Summary Rate-transient analysis (RTA) is a useful reservoir/hydraulic fracture characterization method that can be applied to multifractured horizontal wells (MFHWs) producing from low-permeability (tight) and shale reservoirs. In this paper, we applied a recently developed three-phase RTA technique to the analysis of production data from an MFHW completed in a low-permeability volatile oil reservoir in the Western Canadian Sedimentary Basin. This RTA technique is used to analyze the transient linear flow regime for wells operated under constant flowing bottomhole pressure (BHP) conditions. With this method, the slope of the square-root-of-time plot applied to any of the producing phases can be used to directly calculate the linear flow parameter xfk without defining pseudovariables. The method requires a set of input pressure/volume/temperature (PVT) data and an estimate of two-phase relative permeability curves. For the field case studied herein, the PVT model is constructed by tuning an equation of state (EOS) from a set of PVT experiments, while the relative permeability curves are estimated from numerical model history-matchingresults. The subject well, an MFHW completed in 15 stages, produces oil, water, and gas at a nearly constant (measured downhole) flowing BHP. This well is completed in a low-permeability,near-critical volatile oil system.
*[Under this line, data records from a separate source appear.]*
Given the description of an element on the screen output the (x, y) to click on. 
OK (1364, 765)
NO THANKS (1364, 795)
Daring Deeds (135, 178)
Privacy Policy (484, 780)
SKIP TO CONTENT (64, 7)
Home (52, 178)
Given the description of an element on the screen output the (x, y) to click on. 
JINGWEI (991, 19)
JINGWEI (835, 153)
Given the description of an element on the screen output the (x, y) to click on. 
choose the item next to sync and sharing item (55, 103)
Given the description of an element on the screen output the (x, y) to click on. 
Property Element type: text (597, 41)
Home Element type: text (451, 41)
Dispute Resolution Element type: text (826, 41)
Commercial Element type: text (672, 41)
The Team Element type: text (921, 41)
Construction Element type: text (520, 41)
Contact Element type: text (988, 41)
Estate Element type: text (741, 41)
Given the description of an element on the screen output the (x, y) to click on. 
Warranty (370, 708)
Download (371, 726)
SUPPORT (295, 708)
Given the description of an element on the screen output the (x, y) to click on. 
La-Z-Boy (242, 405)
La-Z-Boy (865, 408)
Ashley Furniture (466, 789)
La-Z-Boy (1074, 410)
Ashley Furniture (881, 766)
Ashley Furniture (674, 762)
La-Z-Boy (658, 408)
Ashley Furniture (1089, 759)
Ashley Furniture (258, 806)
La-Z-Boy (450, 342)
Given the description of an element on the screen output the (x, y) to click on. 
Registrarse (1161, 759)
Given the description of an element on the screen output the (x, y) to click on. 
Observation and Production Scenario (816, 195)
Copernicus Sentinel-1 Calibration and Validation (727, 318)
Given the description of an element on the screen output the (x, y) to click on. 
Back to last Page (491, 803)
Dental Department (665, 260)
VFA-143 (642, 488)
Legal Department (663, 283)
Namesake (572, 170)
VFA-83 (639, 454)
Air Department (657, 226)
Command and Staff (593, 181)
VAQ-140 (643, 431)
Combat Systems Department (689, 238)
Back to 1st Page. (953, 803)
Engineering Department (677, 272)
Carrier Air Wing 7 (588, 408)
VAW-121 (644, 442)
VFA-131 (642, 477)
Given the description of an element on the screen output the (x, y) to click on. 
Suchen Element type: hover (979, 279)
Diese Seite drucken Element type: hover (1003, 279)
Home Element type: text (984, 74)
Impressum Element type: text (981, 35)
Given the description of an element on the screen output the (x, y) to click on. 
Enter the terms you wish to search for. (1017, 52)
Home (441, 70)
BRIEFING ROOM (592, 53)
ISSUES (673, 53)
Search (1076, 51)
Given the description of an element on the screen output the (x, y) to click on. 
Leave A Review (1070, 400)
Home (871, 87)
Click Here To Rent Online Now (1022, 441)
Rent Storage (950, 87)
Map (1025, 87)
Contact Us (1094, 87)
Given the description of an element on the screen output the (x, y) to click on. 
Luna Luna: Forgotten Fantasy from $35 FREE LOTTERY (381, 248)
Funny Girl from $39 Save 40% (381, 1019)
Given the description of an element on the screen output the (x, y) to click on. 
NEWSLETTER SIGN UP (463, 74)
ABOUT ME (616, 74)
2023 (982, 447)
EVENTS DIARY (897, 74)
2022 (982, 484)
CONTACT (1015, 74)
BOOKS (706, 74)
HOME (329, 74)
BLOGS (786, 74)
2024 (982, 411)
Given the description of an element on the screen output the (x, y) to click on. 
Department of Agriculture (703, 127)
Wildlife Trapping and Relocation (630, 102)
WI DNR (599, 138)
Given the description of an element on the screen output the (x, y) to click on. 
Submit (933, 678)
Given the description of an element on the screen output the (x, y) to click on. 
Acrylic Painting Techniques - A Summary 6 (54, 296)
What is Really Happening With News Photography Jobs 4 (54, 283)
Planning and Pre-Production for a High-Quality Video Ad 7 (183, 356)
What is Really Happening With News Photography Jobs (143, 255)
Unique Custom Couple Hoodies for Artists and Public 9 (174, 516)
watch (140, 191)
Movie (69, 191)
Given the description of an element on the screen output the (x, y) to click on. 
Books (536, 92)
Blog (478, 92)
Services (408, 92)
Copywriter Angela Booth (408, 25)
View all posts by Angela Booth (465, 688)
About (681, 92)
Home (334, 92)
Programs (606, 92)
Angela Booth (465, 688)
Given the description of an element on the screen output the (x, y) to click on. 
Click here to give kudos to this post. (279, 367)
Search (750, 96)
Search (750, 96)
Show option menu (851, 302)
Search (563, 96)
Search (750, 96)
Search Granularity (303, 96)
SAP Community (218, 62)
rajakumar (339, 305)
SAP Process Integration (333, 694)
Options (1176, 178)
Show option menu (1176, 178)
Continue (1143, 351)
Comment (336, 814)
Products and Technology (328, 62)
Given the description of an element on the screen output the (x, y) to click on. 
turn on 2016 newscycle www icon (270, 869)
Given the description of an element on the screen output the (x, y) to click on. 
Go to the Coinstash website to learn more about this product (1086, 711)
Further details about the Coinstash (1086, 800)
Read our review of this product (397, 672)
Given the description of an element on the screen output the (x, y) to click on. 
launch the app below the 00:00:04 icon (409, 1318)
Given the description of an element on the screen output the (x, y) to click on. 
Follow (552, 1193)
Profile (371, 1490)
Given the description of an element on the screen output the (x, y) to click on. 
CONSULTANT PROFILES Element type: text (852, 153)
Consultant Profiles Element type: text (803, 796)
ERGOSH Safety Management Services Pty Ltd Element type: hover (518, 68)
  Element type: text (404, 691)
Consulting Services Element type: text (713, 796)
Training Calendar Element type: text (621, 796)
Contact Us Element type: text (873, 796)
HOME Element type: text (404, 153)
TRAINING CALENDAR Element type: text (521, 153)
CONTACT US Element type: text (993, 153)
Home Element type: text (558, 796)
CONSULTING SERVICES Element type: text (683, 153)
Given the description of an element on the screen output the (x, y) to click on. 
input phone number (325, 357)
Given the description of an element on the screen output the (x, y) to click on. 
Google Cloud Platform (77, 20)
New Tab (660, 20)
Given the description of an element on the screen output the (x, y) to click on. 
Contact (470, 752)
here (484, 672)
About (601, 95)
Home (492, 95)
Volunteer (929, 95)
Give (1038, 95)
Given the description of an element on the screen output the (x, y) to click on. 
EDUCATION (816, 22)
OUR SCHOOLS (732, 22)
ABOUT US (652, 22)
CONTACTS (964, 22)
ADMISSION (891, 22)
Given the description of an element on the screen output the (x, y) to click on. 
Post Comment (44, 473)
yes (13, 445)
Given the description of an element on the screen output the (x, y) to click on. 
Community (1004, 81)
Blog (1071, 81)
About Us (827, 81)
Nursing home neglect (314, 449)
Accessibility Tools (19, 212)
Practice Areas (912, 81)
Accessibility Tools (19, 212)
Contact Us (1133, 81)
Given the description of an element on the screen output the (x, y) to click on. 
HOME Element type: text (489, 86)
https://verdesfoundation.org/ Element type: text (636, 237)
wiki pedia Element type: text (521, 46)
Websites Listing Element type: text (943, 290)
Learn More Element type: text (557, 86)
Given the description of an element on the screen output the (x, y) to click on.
For this field case, application of the recently proposed RTA method leads to an estimate of xfk that is in close agreement (within 7%) with the results of a numerical model history match performed in parallel. The RTA method also provides pressure–saturation (P–S) relationships for all three phases that are within 2% of those derived from the numerical model. The derived P–S relationships are central to the use of other RTA methods that require calculation of multiphase pseudovariables. The three-phase RTA technique developed herein is a simple-yet-rigorous and accurate alternative to numerical model history matching for estimating xfk when fluid properties and relative permeability data are available.